Affaire à suivre, donc, entre navette parlementaire et contrôle du Conseil constitutionnel.
Mais une chose est sûre : le choc des doctrines entre souveraineté fiscale et consensus OCDE vient de franchir un nouveau palier.

CIR et délocalisations : le nouveau boomerang fiscal adopté contre l’avis du Gouvernement

Coup de théâtre à l’Assemblée nationale : les députés ont adopté un amendement anti-délocalisation conditionnant le bénéfice du Crédit d’Impôt Recherche (CIR) au maintien des activités de R&D en France.

Le Gouvernement et le Rapporteur général s’y sont opposés, alertant sur une mesure « contre-productive » susceptible de dissuader les groupes internationaux d’investir en France.

Malgré ces réserves, l’amendement a été adopté (93 voix pour, 63 contre) et introduit désormais une logique de sanction pour les entreprises qui, après avoir bénéficié du CIR, transféreraient leurs activités à l’étranger.

Une double peine en cas de délocalisation

Sans modifier le calcul du CIR, le texte introduit une clause de remboursement assortie d’une interdiction temporaire :

Remboursement intégral des crédits d’impôt perçus au titre des trois exercices précédents ;

Exclusion du dispositif pendant les trois années suivantes.

Autrement dit, l’entreprise qui délocalise sa R&D s’expose à un effet boomerang fiscal : non seulement elle perd l’avantage à venir, mais elle doit restituer les gains passés.

Le déclenchement de la sanction suppose deux conditions cumulatives :

  1. Une fermeture totale ou partielle d’un site de R&D en France ;
  2. Une réduction significative des effectifs sur le territoire.

L’objectif affiché est de cibler les délocalisations « économiquement et socialement dommageables », c’est-à-dire celles qui se traduisent par des suppressions d’emplois et un affaiblissement du tissu industriel français.

Une application rétroactive contestée

Plus surprenant encore : l’amendement prévoit une application rétroactive à compter du 1er janvier 2024.

Concrètement, une entreprise ayant transféré une activité de R&D en 2024 ou début 2025 pourrait se voir contrainte de rembourser les CIR perçus sur 2021, 2022 et 2023.


Une telle rétroactivité, rarement admise en matière fiscale, risque de soulever de sérieuses difficultés constitutionnelles, notamment au regard du principe de sécurité juridique et de non-rétroactivité des lois fiscales.

Deux visions de la politique industrielle s’affrontent

Cette adoption illustre la fracture entre deux approches :
La logique d’attractivité défendue par le Gouvernement : le CIR doit demeurer un levier pour capter les investissements internationaux et encourager la création de centres de R&D en France. Y ajouter des contraintes punitives reviendrait à saper cet avantage compétitif.

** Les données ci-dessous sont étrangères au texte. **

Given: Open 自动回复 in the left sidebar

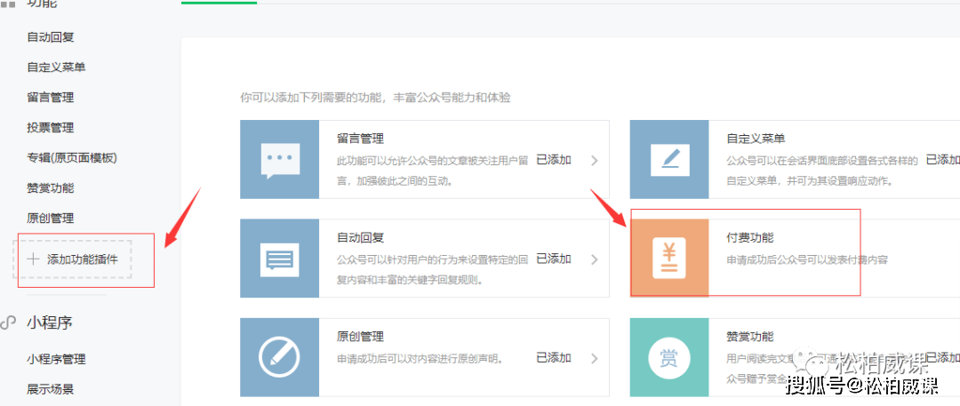Looking at the screenshot, I should [51, 36].
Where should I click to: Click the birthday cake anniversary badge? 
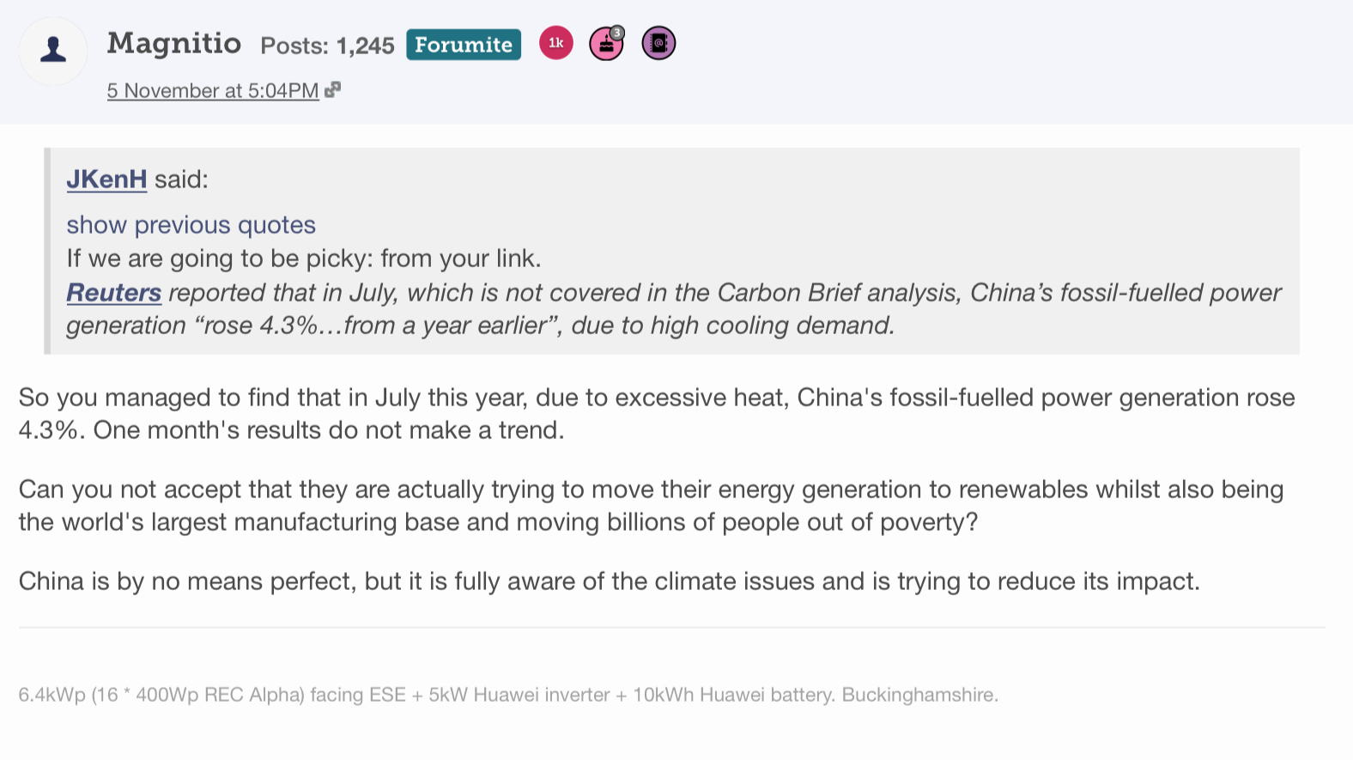click(605, 45)
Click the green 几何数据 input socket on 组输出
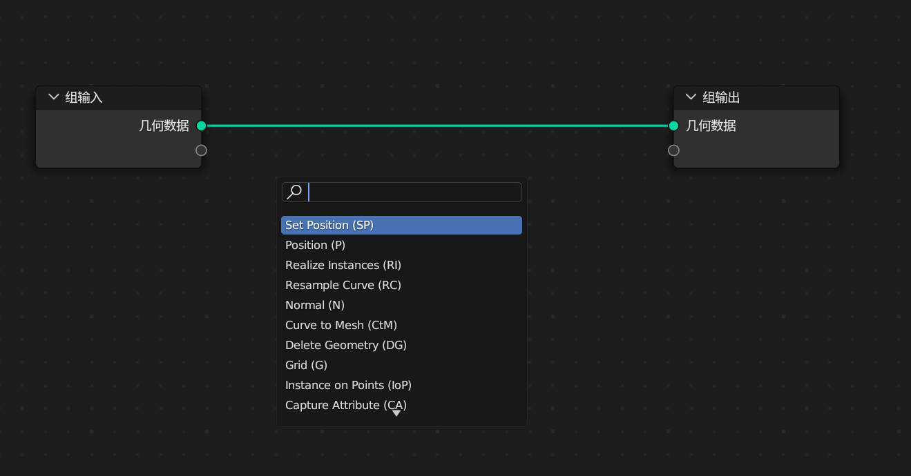Screen dimensions: 911x476 [x=673, y=126]
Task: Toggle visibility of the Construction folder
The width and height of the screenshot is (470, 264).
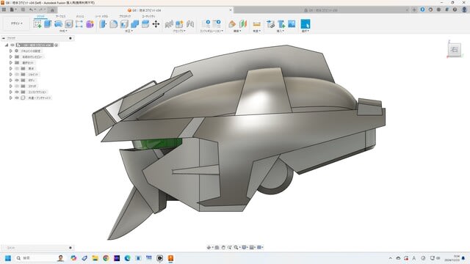Action: [x=17, y=92]
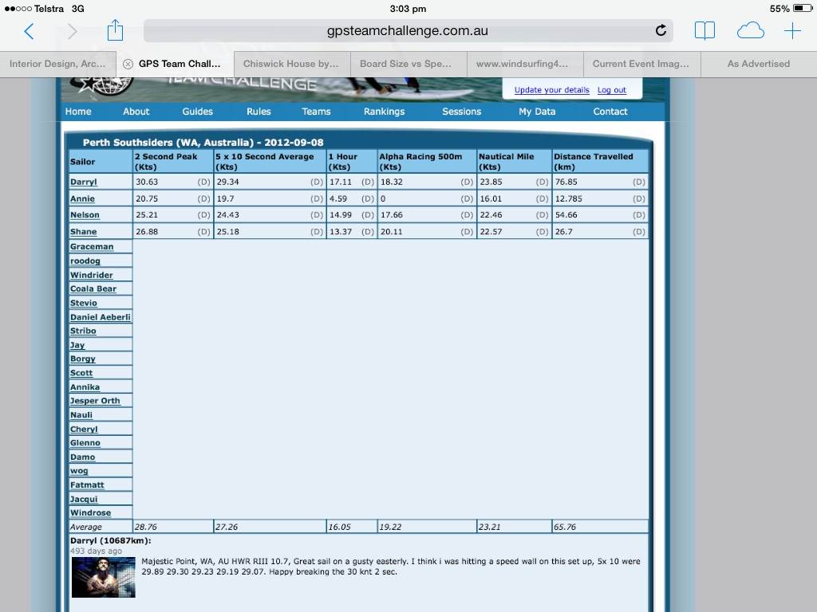Switch to the Board Size vs Speed tab
Image resolution: width=817 pixels, height=612 pixels.
click(405, 64)
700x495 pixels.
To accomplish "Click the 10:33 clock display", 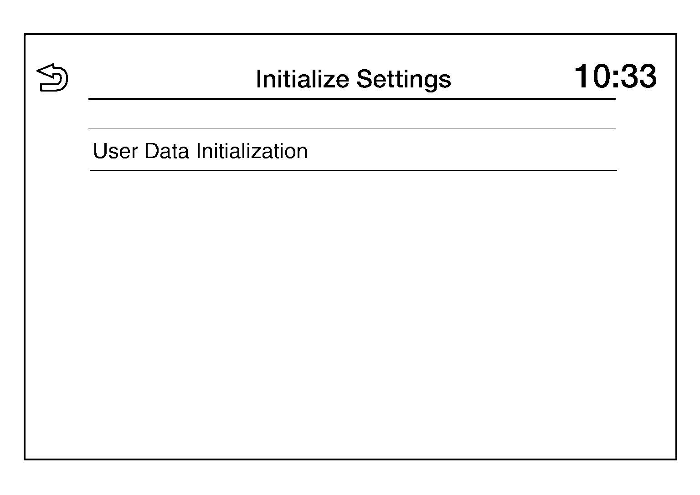I will pyautogui.click(x=615, y=76).
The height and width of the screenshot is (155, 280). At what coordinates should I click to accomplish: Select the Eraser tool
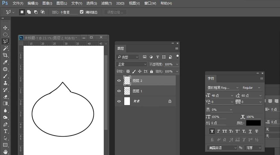pyautogui.click(x=5, y=97)
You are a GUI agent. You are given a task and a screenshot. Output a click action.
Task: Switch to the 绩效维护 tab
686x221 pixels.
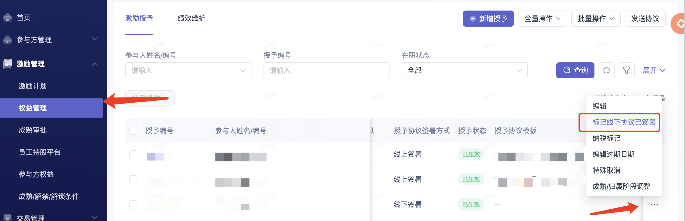(x=191, y=18)
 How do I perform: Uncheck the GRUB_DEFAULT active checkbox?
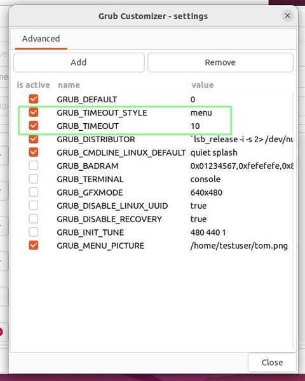pyautogui.click(x=34, y=99)
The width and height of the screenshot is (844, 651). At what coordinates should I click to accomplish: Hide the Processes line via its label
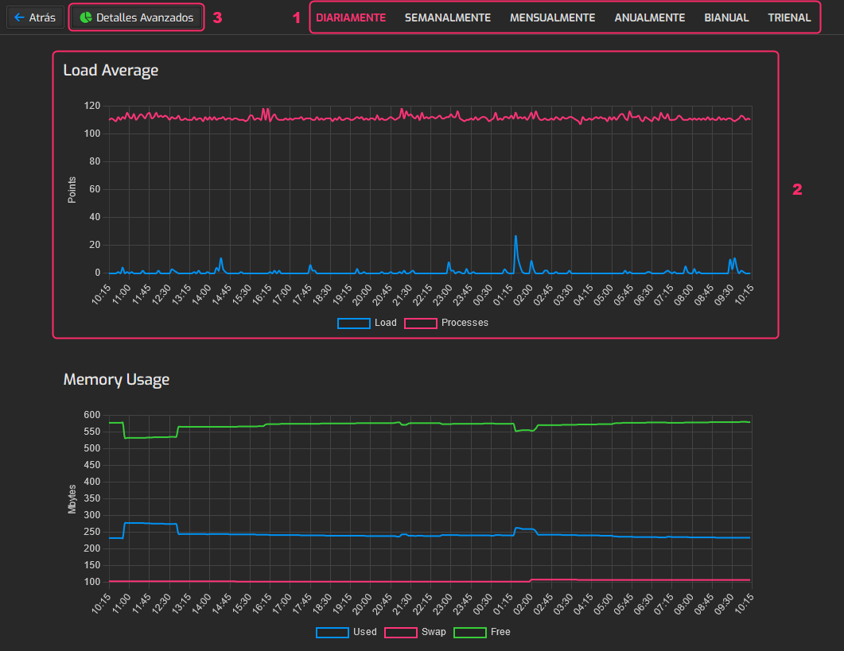click(465, 323)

La logique de conditionnalité prônée par les auteurs de l’amendement : les 7 à 8 milliards d’euros d’argent public consacrés chaque année au CIR ne doivent pas financer des entreprises qui, in fine, suppriment des emplois français pour développer leur recherche à l’étranger.

Analyse critique : entre symbole politique et risque juridique

Ce texte traduit un malaise croissant autour de l’efficacité du CIR, régulièrement accusé de profiter davantage aux grands groupes qu’à l’écosystème d’innovation national.
Mais en liant l’avantage fiscal à une obligation de maintien d’activité, le législateur transforme un incitatif en instrument punitif.

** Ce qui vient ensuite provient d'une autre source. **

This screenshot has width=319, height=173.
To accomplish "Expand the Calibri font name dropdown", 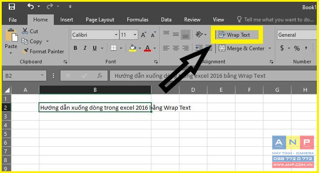I will (x=116, y=35).
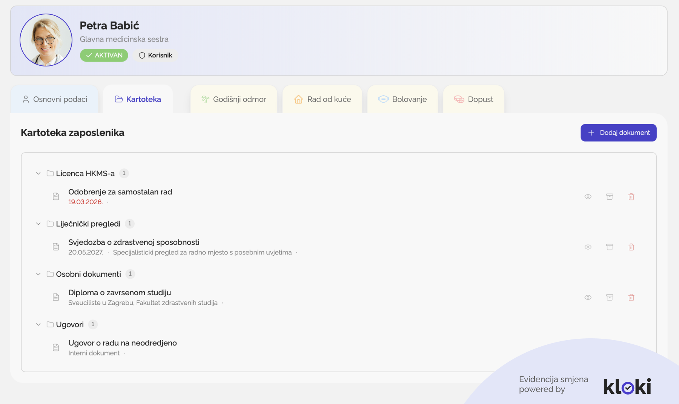View the Odobrenje za samostalan rad document
Screen dimensions: 679x404
point(588,197)
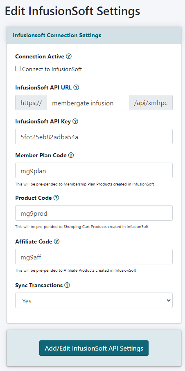Screen dimensions: 185x371
Task: Click the dropdown arrow on the Yes select box
Action: click(x=168, y=300)
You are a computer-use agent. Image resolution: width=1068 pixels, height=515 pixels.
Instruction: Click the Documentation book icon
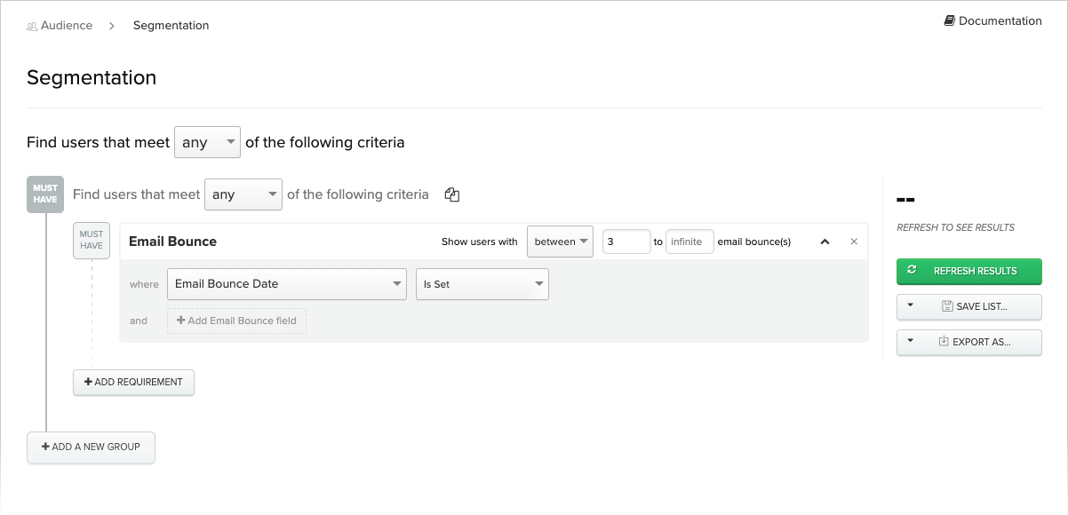[949, 20]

Outre les difficultés d’interprétation (quelle part d’activité constitue une « délocalisation » ? quelle temporalité de contrôle ?), le risque est double :

Un désintérêt des investisseurs étrangers, pour qui la stabilité et la prévisibilité du cadre fiscal sont primordiales ;

Une avalanche contentieuse, notamment sur le terrain de la rétroactivité et de la proportionnalité des sanctions.

Notre lecture

Sous couvert de patriotisme économique, le dispositif risque d’affaiblir l’un des rares instruments fiscaux unanimement salués pour son impact sur la recherche.
Le débat ne fait que commencer, mais le symbole est fort : l’ère des incitations inconditionnelles semble toucher à sa fin.

Affaire à suivre au fil de la navette parlementaire… et probablement, devant le Conseil constitutionnel.